Final analysis — strengths, trade‑offs and the operational cost of progress​

The November 2025 Patch Tuesday is a typical example of modern platform engineering trade‑offs: Microsoft delivered a substantial security roll‑up that fixes a wide set of vulnerabilities — including a kernel zero‑day acknowledged as exploited — while simultaneously beginning a broader shift in user experience and privilege architecture. That combination is powerful but increases operational complexity for administrators.
Strengths:
  • Security first: urgent EoP and RCE fixes were issued; Microsoft’s acknowledgement of an exploited kernel bug underscores the timeliness of the release.

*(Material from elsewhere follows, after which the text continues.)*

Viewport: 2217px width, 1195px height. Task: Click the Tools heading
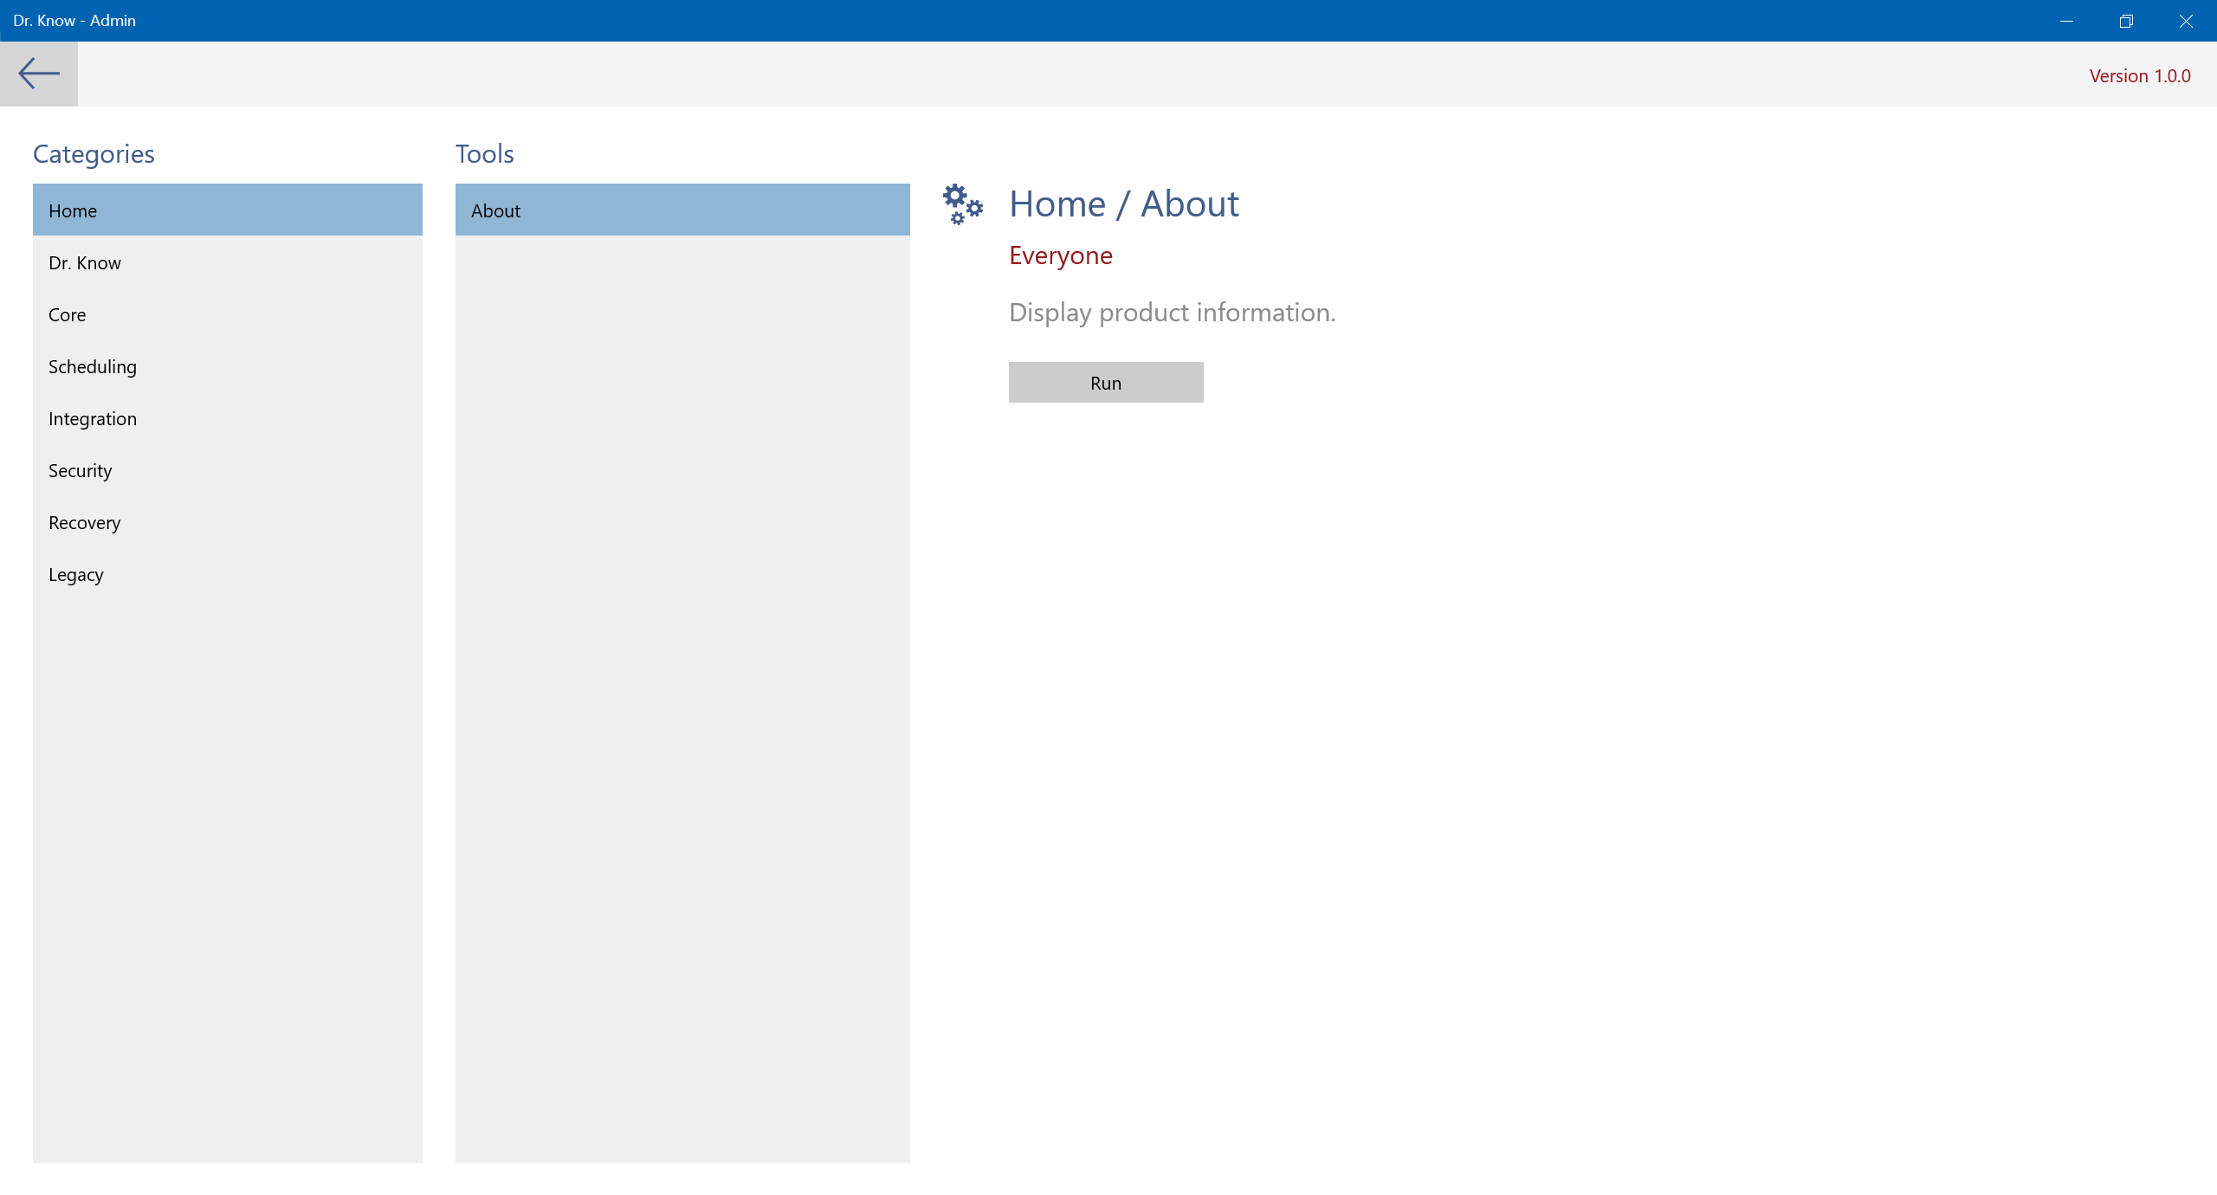tap(484, 154)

  • Meaningful UX polish: practical improvements (Start redesign, battery UX, Click to Do enhancements) respond to long‑standing user feedback and add productivity gains for Copilot+ eligible devices.
  • Privilege hardening: Administrator Protection represents a real, measurable improvement in the elevation model that reduces the lifetime of admin tokens and narrows attack surface for privilege escalation.
Trade‑offs and risks:
  • Staged enablement increases fleet heterogeneity: inconsistent UX across otherwise identical devices complicates help desk workflows and documentation. Expect short‑term confusion about feature visibility.

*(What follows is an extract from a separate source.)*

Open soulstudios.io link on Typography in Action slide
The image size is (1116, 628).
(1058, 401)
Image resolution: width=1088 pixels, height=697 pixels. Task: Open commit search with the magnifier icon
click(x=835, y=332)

  • Compatibility risk from elevation model: the SMAA and just‑in‑time model can break legacy management and imaging pipelines if not validated and adapted.

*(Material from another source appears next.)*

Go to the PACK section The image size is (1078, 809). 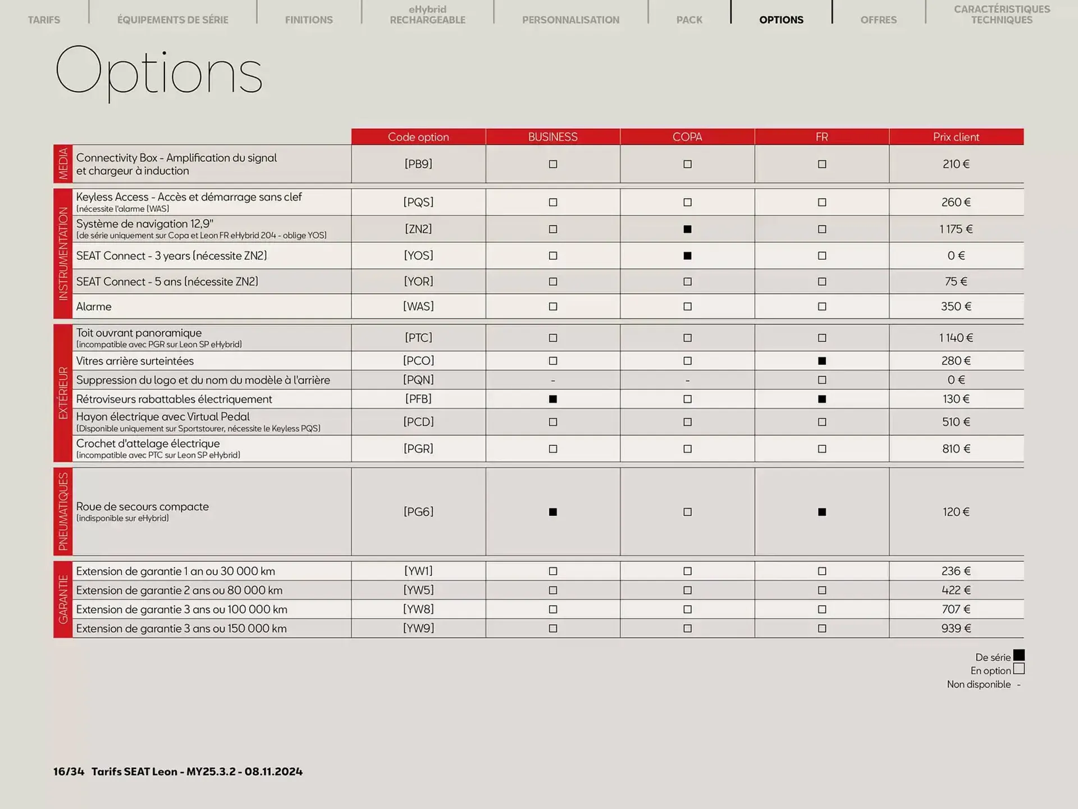688,20
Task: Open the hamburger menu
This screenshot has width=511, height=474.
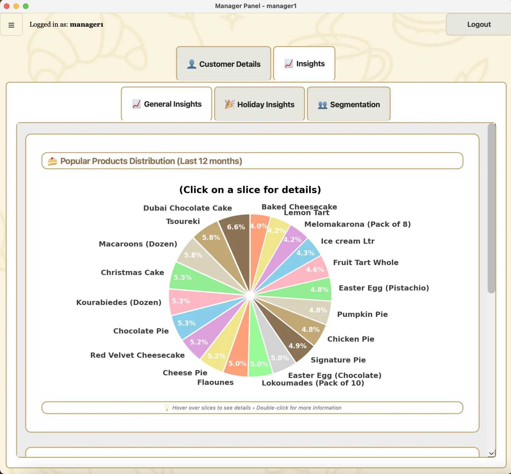Action: click(11, 25)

  • Patch‑induced regressions remain possible: as with any large cumulative, some devices may encounter installation or device‑specific regressions; robust backup and rollback plans are necessary.
Where uncertainty remains
  • Microsoft’s server‑side flighting schedules are intentionally opaque; precise per‑device timing for UI activation is probabilistic rather than deterministic, so statements about “when a user will see the Start redesign” should be framed as directional until the feature appears on individual machines. Community reverse‑engineering of internal artifacts has surfaced interesting leads, but numeric implementation claims that lack Microsoft confirmation should be treated cautiously.

Conclusion​

The November 2025 Patch Tuesday is a consequential release: it closes serious security holes, including a kernel vulnerability actively exploited in the wild, while introducing a measured set of user experience and security architecture changes that set the tone for how Windows will balance AI features and privilege hardening going forward. Administrators should treat the security fixes as a near‑term priority and treat the Administrator Protection and UI changes as planned upgrades requiring pilot testing, vendor coordination, and updated operational playbooks. Back up systems, stage the cumulative in a representative pilot ring, and coordinate communications with end users and application owners so the benefits of this release are realized without unnecessary disruption.